Data Science Meetup
CCRi was delighted to host the second meeting of the Cville Data Science group earlier this month. A full house packed our conference room, and a good time was had by all. The lineup for the talks included three CCRi speakers:
- Jim Hughes – GeoMesa – Spatio-Temporal Indexing in Accumulo
- Andrew Cassidy – Learning From Data Streams Using Online Random Forest
- Nick Hamblet – Semantic Vector Space Embeddings
Slides for these talks should be available on slideshare, but here’s a quick summary, while you’re here:
GeoMesa – Spatio-Temporal Indexing in Accumulo
Jim talked about CCRi’s open-source GeoMesa project, which aims to be for Accumulo what PostGIS is for PostgreSQL. By sharding data across tablet servers and exploiting space-filling curves, we are able to query 5 billion points every second to show near real-time flight data in a web app. Since GeoMesa is easily integrated with the GeoServer stack, setting up the web app is as simple as pointing at a geoserver instance.
Learning From Data Streams Using Online Random Forest
At CCRi, we have written our own online random forest implementation in Scala, using Akka actors so that the computations can be efficiently distributed. Andrew presented an investigation into detecting feature importance with these models, pointing out how our online forests can detect changes in the underlying data distributions over time, and we can visualize the associated change in feature importance. This is especially important for our spatio-temporal incident prediction models, where the forces which lead to events are dynamic.

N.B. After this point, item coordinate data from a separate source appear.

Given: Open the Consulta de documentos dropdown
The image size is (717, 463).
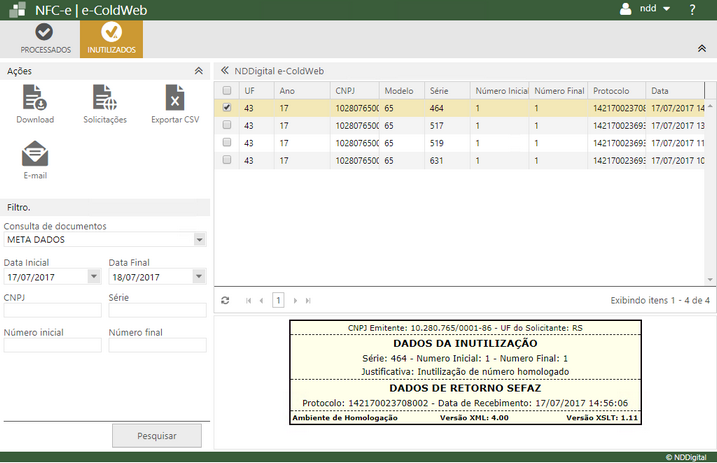Looking at the screenshot, I should (200, 240).
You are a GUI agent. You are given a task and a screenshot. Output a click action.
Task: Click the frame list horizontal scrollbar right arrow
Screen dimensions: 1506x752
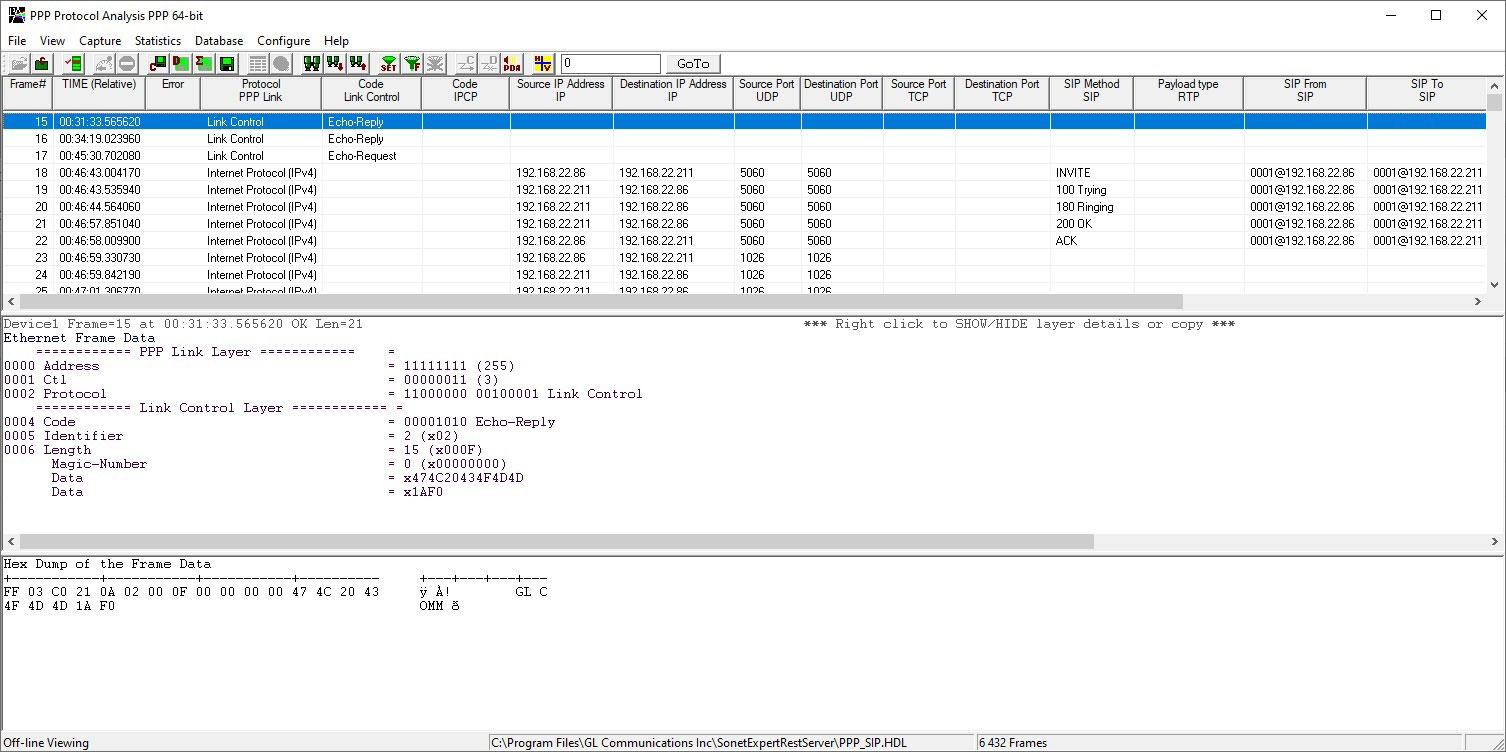1478,301
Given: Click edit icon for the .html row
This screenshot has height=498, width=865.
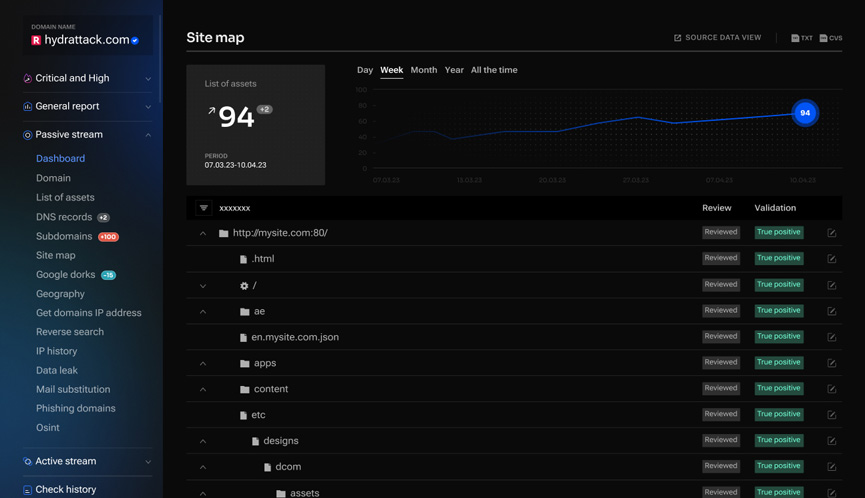Looking at the screenshot, I should click(831, 259).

Semantic Vector Space Embeddings
Finally, Nick presented a sort of literature review of some recent research along the common thread of embedding models. The basic idea is that entities of various types, be they words, sentences, pictures, or semantic triples, can be embedded into a vector space, and the relations between the entities can be detected as transformations of the vector space, and similarity is captured by proximity. Additionally, these models can be merged, so that pictures and words, for example, can be placed in a common space, and unlabeled images can be automatically tagged with impressive accuracy – even with words for which there were no training images!